Soil erosion is taking place at an alarming rate and is mainly due to deforestation in the north. Water erosion is prominent on steep slopes such as the Potohar track and surrounding areas, an area extensively used for cultivation. Water erosion and poor land management is also affecting watersheds in the upper Indus River and its tributaries. The highest recorded rate of erosion is in the Indus catchment between the Tarbela reservoir and 90 - km upstream where soil loss is estimated to be 150-165 tonnes/hectare/year. Overall, 28% of soil is being lost to water. 14% of the storage capacity of Tarbela was lost within 10 years of being completed. The Indus River carried the fifth largest load of sediment (4.49t/h) in the world in 1990. According to some estimates the Indus is adding 500,000 tonnes of sediment to the Tarbela Reservoir every day, reducing the life of the dam by 22% and the capacity of reservoir by 16%.

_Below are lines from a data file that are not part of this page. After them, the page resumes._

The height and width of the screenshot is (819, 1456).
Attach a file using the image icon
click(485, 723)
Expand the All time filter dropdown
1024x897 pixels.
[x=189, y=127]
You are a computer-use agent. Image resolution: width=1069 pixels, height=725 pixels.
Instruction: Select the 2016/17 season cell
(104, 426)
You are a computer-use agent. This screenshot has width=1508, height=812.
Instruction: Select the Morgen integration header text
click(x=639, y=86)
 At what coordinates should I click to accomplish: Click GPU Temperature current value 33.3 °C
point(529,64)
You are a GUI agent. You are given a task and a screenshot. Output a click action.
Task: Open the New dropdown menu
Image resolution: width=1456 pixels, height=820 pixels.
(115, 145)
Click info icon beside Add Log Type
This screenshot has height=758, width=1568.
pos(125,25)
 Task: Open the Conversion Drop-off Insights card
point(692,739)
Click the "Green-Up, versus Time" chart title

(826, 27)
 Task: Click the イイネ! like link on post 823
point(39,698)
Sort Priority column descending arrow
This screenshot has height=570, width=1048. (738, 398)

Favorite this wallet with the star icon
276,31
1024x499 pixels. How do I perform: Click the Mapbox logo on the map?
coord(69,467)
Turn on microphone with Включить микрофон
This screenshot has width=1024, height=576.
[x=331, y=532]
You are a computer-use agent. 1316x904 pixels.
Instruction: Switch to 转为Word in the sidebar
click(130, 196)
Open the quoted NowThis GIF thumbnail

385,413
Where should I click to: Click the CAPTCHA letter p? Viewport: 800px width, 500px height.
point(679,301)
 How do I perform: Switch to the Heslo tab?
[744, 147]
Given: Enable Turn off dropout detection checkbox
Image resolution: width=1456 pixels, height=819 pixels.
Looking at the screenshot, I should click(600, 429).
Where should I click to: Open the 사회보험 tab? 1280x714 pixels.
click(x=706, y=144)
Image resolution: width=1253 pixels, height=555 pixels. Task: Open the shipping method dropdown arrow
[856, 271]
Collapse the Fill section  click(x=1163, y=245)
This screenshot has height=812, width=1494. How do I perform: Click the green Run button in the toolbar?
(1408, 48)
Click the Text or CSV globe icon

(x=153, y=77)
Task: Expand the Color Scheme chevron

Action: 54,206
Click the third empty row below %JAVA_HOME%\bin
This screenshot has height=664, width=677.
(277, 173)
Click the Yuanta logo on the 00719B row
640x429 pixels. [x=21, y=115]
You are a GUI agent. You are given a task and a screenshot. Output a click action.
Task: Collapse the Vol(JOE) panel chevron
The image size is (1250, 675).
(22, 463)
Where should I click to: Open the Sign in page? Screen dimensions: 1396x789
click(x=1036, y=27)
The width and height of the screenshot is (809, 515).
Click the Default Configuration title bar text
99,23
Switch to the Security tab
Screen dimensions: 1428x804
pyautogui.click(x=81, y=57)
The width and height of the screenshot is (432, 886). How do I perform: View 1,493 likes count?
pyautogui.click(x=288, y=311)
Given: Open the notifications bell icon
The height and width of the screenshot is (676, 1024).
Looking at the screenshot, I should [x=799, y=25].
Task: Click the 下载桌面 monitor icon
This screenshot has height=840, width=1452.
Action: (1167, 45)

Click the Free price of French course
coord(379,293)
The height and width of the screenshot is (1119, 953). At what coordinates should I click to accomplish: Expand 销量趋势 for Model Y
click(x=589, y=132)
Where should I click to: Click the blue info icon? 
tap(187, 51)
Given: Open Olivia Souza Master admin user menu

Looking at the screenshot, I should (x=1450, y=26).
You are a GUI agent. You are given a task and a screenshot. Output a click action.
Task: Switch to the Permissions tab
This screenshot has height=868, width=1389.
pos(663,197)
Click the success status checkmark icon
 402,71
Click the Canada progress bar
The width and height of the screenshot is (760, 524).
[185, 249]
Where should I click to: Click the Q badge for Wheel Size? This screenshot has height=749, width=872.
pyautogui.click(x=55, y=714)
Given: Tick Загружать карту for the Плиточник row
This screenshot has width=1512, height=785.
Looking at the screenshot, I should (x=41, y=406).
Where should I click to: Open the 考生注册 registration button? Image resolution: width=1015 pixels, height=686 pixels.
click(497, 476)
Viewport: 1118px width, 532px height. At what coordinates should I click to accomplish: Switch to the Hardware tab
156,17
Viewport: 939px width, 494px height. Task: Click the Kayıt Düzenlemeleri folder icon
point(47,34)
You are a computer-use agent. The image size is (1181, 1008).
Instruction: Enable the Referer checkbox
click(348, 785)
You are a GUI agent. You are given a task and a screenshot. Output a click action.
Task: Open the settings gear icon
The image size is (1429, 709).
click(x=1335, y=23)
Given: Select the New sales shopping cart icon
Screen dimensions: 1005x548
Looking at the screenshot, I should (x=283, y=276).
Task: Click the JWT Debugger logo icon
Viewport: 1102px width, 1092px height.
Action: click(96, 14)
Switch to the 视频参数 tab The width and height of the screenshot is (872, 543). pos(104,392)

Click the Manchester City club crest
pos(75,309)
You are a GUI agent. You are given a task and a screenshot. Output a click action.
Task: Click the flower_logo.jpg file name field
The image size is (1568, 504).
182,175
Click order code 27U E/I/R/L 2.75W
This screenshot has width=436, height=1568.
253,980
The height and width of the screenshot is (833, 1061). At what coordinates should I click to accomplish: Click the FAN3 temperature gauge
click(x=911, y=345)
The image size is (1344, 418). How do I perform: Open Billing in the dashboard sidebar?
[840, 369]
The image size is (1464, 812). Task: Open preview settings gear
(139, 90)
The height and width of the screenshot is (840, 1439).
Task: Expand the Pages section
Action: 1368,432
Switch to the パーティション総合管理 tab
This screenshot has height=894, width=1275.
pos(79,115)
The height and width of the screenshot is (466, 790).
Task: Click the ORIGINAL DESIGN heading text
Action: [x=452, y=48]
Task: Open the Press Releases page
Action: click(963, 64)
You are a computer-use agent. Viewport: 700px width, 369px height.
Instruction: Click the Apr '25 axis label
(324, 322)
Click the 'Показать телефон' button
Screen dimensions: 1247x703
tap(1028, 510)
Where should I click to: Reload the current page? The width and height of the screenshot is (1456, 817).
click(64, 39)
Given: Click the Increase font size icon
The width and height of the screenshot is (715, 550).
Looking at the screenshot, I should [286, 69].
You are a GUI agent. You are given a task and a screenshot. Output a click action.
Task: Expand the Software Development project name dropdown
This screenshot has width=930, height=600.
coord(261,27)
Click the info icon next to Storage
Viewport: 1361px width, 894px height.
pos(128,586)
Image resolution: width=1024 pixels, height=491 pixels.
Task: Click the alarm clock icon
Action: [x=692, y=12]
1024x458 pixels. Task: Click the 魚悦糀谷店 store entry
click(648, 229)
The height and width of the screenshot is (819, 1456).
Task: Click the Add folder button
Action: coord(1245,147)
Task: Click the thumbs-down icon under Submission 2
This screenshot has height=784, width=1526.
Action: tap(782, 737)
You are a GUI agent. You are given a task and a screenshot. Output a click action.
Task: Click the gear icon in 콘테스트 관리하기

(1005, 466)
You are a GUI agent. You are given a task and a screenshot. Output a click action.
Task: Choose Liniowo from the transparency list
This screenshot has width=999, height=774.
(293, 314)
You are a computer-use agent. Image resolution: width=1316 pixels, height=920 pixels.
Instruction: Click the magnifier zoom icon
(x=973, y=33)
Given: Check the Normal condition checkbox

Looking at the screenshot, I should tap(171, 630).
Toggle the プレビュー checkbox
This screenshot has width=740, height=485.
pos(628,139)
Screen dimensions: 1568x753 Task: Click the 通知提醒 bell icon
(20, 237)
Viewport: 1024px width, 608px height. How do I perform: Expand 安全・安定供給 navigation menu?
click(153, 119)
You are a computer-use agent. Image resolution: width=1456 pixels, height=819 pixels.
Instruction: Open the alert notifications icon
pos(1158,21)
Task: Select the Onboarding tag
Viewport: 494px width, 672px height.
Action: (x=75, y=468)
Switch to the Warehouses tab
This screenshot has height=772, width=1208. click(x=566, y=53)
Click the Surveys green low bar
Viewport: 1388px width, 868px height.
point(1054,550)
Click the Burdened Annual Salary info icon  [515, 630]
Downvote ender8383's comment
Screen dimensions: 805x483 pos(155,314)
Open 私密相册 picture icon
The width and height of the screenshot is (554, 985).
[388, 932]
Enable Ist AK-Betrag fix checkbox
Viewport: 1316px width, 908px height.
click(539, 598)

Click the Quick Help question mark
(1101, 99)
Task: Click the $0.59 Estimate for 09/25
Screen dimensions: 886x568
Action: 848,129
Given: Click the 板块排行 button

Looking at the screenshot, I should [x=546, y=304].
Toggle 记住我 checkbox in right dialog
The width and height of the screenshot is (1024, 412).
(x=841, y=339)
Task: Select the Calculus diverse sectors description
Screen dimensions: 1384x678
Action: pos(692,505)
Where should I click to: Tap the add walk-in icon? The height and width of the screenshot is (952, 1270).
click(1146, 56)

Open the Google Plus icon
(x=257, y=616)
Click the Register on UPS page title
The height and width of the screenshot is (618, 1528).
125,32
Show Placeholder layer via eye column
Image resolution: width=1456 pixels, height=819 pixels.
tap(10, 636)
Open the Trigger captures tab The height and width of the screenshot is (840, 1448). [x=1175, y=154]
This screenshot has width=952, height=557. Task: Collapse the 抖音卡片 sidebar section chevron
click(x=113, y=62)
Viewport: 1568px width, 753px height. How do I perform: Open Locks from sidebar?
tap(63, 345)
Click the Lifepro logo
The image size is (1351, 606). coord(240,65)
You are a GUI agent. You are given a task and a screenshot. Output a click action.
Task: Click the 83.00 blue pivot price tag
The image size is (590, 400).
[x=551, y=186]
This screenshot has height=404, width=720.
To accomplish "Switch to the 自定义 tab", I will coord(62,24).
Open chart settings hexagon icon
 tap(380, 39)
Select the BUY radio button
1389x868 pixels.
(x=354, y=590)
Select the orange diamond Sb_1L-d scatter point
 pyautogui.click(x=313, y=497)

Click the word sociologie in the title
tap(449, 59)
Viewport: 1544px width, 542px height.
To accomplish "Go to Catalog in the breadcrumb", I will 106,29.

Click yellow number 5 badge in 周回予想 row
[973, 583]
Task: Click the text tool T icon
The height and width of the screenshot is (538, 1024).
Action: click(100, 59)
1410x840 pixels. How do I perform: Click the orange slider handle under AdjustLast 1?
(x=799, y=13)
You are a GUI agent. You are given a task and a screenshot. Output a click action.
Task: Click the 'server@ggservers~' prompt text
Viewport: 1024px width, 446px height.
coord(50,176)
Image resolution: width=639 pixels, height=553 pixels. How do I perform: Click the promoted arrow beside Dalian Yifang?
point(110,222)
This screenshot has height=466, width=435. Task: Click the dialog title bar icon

Wind erosion has a relatively lower impact than water erosion. However, the combination of the two is more devastating. This reduces the productivity of the land by 1.5-7.5% per year. This affects almost one-fifth of the Punjab.
Waterlogging and Salinity
These problems usually occur together and are a result of intensive and continuous use of surface irrigation. Some experts consider them more important than soil erosion because they occur in the most productive areas of the Indus Basin. More than 2 million hectares of land is waterlogged (JRC 1989d), and the inefficient historical planning of the irrigation system is the culprit. It is 100 years old with unlined canals, resulting in the seepage of water into the topsoil,. Salinity usually follows. When the water evaporates the salts are left behind and the area becomes unfit for agriculture. In over 25% of the Indus basin the water table has risen to 2 m of the soil surface, resulting inn 40,000 hectares of land being lost annually to both these problems. In some areas it has gone up to I m. Over 5.7 million hectares of land are salt affected and 2.4 million hectares is highly saline according to the Soil Survey of Pakistan. The soil of 13.6 million hectares within the Gross Command Area was surveyed, which revealed that 3.1 million hectares (23%) was saline. 23% of this was in Sindh and 13% in the Punjab. Waterlogging and salinity pose serious threats to the primarily agricultural economy and may also affect the remaining forests in the basin. In any case, the increase in this problem could mean the clearing up of the adjacent forests to make room for more agricultural land.
Environment - current issues: water pollution from raw sewage, industrial wastes, and agricultural runoff; limited natural freshwater resources; most of the population does not have access to potable water; deforestation; soil erosion; desertification
The impacts of climate change are already being felt in Pakistan, as “there has been an increase in the incidence, frequency, and intensity of extreme climatic events: more intense and heavier rainfall in coastal areas, more intense cyclones, more intense flooding in flood-prone areas along the Indus, and more pronounced droughts in the arid areas of Khuzdar.”
Other current impacts of climate change include increasingly erratic rainfall patterns, a shift in the cropping period, and hotter summers and warmer winters.